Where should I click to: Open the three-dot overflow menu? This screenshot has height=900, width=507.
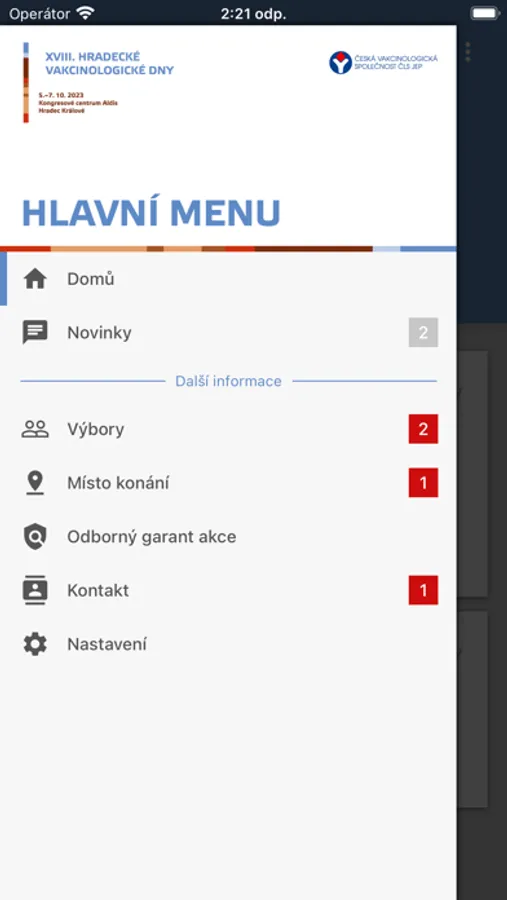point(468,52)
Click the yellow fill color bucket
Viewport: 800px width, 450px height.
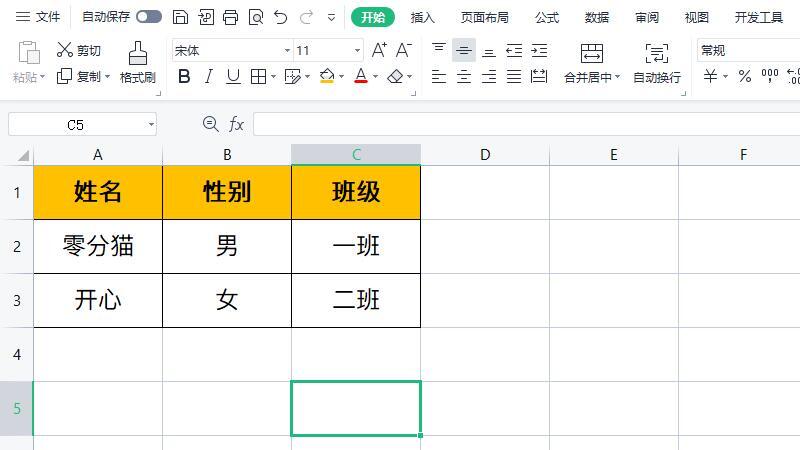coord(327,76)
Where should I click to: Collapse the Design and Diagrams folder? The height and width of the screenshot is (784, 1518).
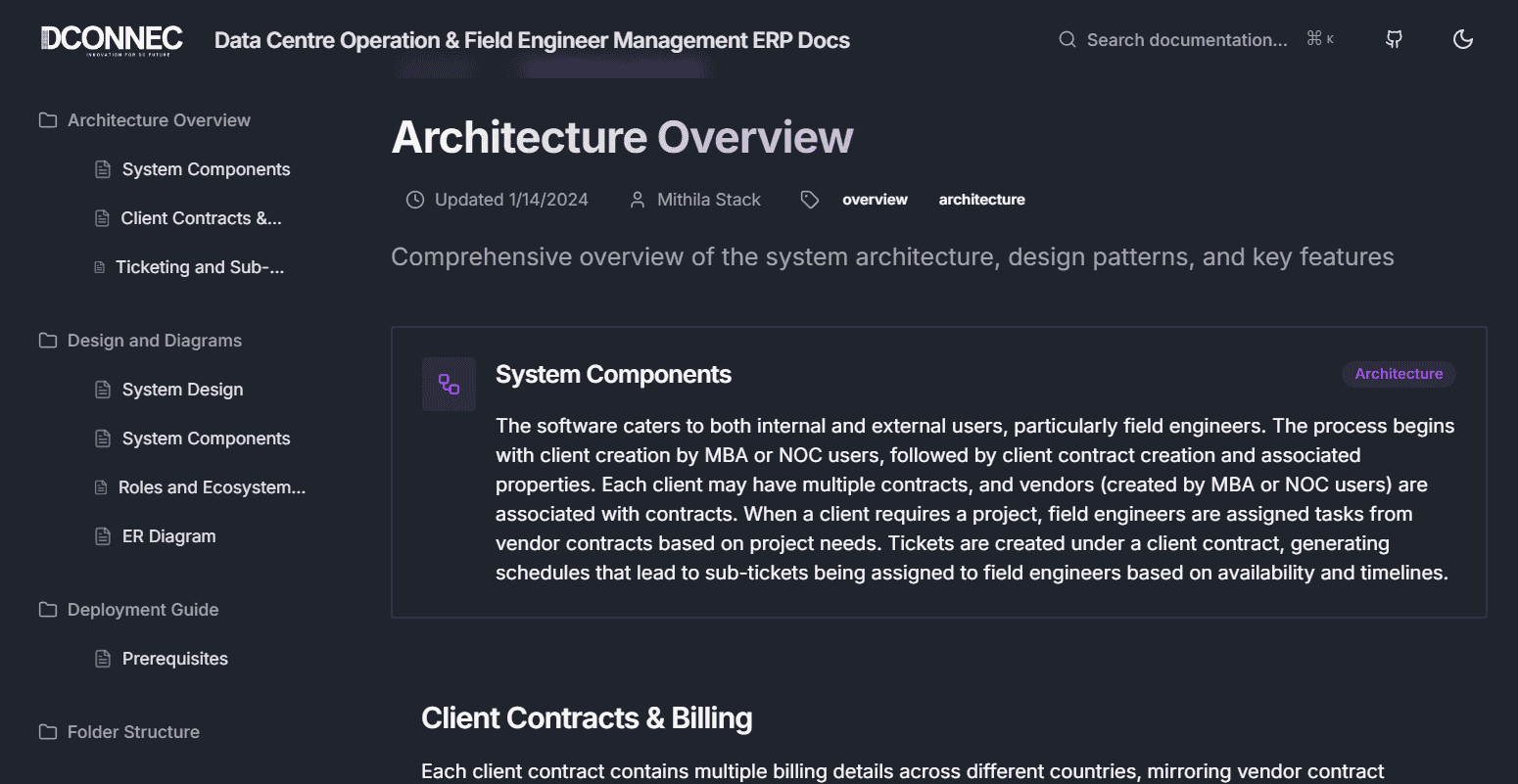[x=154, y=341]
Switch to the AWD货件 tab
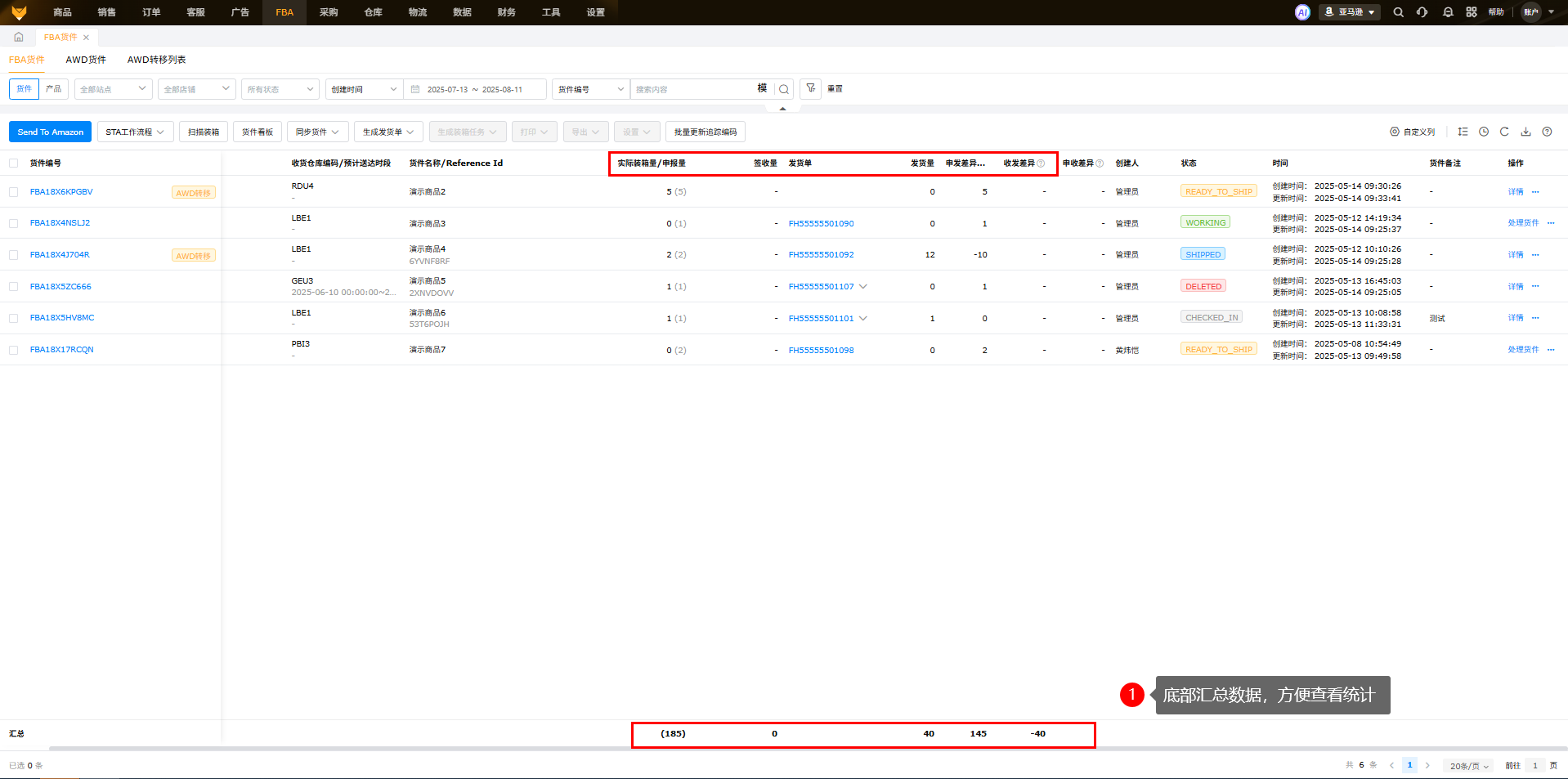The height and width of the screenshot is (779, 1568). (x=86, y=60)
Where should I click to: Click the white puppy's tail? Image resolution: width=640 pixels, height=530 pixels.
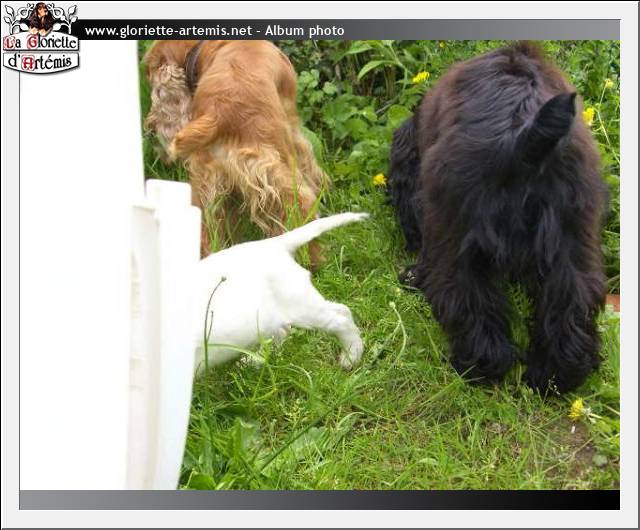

——

Omit the pictures and repeat the rest of the listing verbatim.

**EXERCISE SOLUTION:**
Where should I click to: Open the three-dot overflow menu? This screenshot has height=900, width=507.
point(468,52)
Click the yellow fill color bucket
Viewport: 800px width, 450px height.
coord(327,76)
Where should I click to: Collapse the Design and Diagrams folder? The height and width of the screenshot is (784, 1518).
[x=154, y=341]
Switch to the AWD货件 tab
The height and width of the screenshot is (779, 1568). (x=86, y=60)
Where should I click to: Click the white puppy's tail? Image resolution: width=640 pixels, height=530 pixels.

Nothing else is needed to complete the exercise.